Described as ‘the worst treatment disaster in the history of the NHS’, the tainted ‘Hemofil’ blood product that was used to treat hemophiliacs from the end of 1973 was imported from the USA, despite an earlier recommendation that the UK should become self-sufficient in blood product as soon as possible. In 1974 an outbreak of hepatitis among hemophiliac patients was the first sign that something was seriously amiss. It gradually emerged that nearly 5,000 NHS patients had been infected with potentially life-threatening Hepatitis C, often in combination with HIV.
Successive governments have consistently refused to hold a public enquiry, maintaining that the NHS could not be held responsible because it could not have known the blood was tainted. But, unlike UK blood which is always freely donated from carefully screened donors, much of the US donated blood had come from a single source – the Arkansas prison system. Inmates at high risk of disease – mainly drug addicts and ‘skid row’ down-and-outs – had been selling their blood to pharmaceutical companies to get extra money while they were in gaol. The pharmaceutical companies’ commercial interests had taken precedence over concern for patient safety. And the NHS had used this blood product in the full knowledge that it had not been properly screened.

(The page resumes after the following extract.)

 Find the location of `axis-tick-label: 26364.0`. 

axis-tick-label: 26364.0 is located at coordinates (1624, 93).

It has been an uphill battle for the past two decades to get the British government to accept liability. Eventually, affected patients organized a privately funded investigation, chaired by Lord Archer of Sandwell, former Solicitor General. The Department of Health not only refused to give evidence to the enquiry but also ‘lost’ incriminating documents, while the government withheld more than 30 documents on grounds of confidentiality. When Lord Archer published his report in 2009 he called for a government apology, describing the affair as a ‘horrific human tragedy’.
When: 1973 onwards
Where: UK
Death toll: Out of 4,670 hemophiliac patients infected with Hepatitis C (a chronic, potentially fatal liver disease) 1,243 were also infected with HIV and 1,756 have since died.

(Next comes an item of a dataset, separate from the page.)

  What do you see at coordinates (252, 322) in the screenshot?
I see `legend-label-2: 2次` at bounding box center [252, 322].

You should know: Hemophiliacs suffer from a disorder of the blood that prevents it from clotting properly, thus risking bleeding to death. Their condition can be controlled by regular injections of a blood-clotting factor. Health authorities in England and wales continued to use clotting factor from human blood plasma long after most developed countries had started to use much safer synthetic alternatives. Heat treatment to decontaminate human blood product was not introduced until the 1980s and routine testing of donated blood only began in 1991. Government procrastination has potentially put at risk another 4,000 lives from vCJD-contaminated blood between 1980 and 2001.